_EXTRACTED INFORMATION_
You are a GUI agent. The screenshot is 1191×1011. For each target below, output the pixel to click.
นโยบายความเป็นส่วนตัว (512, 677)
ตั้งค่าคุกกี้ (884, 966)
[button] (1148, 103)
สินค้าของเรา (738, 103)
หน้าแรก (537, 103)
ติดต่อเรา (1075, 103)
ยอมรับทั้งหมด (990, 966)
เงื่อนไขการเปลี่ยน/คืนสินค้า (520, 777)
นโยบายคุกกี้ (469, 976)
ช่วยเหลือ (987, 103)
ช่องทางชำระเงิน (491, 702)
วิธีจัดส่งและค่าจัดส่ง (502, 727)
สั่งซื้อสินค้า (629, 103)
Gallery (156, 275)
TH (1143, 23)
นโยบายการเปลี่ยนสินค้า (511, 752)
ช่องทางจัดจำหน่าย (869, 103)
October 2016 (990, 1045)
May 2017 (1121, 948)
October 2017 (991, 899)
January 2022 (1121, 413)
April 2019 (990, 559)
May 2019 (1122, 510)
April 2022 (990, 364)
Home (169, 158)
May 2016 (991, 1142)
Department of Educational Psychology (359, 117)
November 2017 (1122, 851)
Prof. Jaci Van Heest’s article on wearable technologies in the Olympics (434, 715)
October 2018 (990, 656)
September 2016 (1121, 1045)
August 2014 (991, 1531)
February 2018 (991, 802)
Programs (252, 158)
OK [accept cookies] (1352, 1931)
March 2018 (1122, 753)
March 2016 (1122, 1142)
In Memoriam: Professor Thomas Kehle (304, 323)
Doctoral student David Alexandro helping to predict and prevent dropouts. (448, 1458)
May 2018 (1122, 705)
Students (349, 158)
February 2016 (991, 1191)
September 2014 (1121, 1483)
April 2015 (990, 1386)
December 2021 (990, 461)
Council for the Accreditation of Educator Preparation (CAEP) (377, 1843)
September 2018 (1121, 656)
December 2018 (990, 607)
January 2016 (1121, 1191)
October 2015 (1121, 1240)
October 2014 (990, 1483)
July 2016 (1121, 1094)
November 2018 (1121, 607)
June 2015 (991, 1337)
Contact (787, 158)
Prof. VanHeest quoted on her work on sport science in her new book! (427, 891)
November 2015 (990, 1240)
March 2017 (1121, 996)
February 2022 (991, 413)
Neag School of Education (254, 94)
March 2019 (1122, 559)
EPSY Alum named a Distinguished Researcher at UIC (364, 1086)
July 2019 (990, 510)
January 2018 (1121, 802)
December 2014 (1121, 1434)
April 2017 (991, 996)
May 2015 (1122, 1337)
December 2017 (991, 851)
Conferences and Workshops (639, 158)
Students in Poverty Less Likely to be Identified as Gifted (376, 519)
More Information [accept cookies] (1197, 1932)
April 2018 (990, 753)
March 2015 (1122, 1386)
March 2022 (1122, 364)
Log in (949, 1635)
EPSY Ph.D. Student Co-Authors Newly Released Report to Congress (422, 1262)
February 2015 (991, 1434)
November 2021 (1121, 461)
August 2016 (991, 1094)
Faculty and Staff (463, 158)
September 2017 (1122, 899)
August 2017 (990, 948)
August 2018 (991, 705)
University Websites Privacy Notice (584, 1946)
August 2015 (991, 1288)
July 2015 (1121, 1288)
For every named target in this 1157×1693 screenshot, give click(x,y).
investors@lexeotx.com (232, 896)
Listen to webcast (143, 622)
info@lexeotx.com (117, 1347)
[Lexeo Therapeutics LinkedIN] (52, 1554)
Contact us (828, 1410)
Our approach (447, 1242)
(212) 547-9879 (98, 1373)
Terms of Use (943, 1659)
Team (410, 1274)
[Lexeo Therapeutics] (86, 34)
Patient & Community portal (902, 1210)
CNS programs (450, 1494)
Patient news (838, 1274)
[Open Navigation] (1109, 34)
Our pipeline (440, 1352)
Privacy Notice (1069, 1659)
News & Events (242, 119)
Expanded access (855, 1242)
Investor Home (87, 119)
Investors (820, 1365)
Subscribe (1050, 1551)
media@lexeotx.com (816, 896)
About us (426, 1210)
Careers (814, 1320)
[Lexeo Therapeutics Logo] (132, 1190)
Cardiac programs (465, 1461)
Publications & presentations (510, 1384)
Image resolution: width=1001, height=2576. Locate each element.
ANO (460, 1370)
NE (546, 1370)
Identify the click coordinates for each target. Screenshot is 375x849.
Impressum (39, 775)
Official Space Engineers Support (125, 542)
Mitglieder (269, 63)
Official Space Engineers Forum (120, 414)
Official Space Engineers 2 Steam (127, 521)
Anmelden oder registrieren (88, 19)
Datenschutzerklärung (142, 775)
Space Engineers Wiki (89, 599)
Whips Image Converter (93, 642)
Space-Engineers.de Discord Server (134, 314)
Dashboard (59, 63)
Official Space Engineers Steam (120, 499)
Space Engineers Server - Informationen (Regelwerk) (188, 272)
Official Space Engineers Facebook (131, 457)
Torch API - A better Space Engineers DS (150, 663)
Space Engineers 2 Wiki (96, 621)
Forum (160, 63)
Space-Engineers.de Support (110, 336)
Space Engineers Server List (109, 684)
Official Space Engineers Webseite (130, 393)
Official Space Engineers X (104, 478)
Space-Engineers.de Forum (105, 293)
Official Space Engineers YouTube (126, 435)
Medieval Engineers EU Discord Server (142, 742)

_WRITTEN EXERCISE_
Render everything from the line containing "NE (546, 1370)" down to the end of the material as a Markdown table with columns "No." and "Entry", numbering each line and leaving out blank lines.

_IN RESPONSE_
| No. | Entry |
|---|---|
| 1 | NE (546, 1370) |
| 2 | Identify the click coordinates for each target. Screenshot is 375x849. |
| 3 | Impressum (39, 775) |
| 4 | Official Space Engineers Support (125, 542) |
| 5 | Mitglieder (269, 63) |
| 6 | Official Space Engineers Forum (120, 414) |
| 7 | Official Space Engineers 2 Steam (127, 521) |
| 8 | Anmelden oder registrieren (88, 19) |
| 9 | Datenschutzerklärung (142, 775) |
| 10 | Space Engineers Wiki (89, 599) |
| 11 | Whips Image Converter (93, 642) |
| 12 | Space-Engineers.de Discord Server (134, 314) |
| 13 | Dashboard (59, 63) |
| 14 | Official Space Engineers Steam (120, 499) |
| 15 | Space Engineers Server - Informationen (Regelwerk) (188, 272) |
| 16 | Official Space Engineers Facebook (131, 457) |
| 17 | Torch API - A better Space Engineers DS (150, 663) |
| 18 | Space Engineers 2 Wiki (96, 621) |
| 19 | Forum (160, 63) |
| 20 | Space-Engineers.de Support (110, 336) |
| 21 | Space Engineers Server List (109, 684) |
| 22 | Official Space Engineers Webseite (130, 393) |
| 23 | Official Space Engineers X (104, 478) |
| 24 | Space-Engineers.de Forum (105, 293) |
| 25 | Official Space Engineers YouTube (126, 435) |
| 26 | Medieval Engineers EU Discord Server (142, 742) |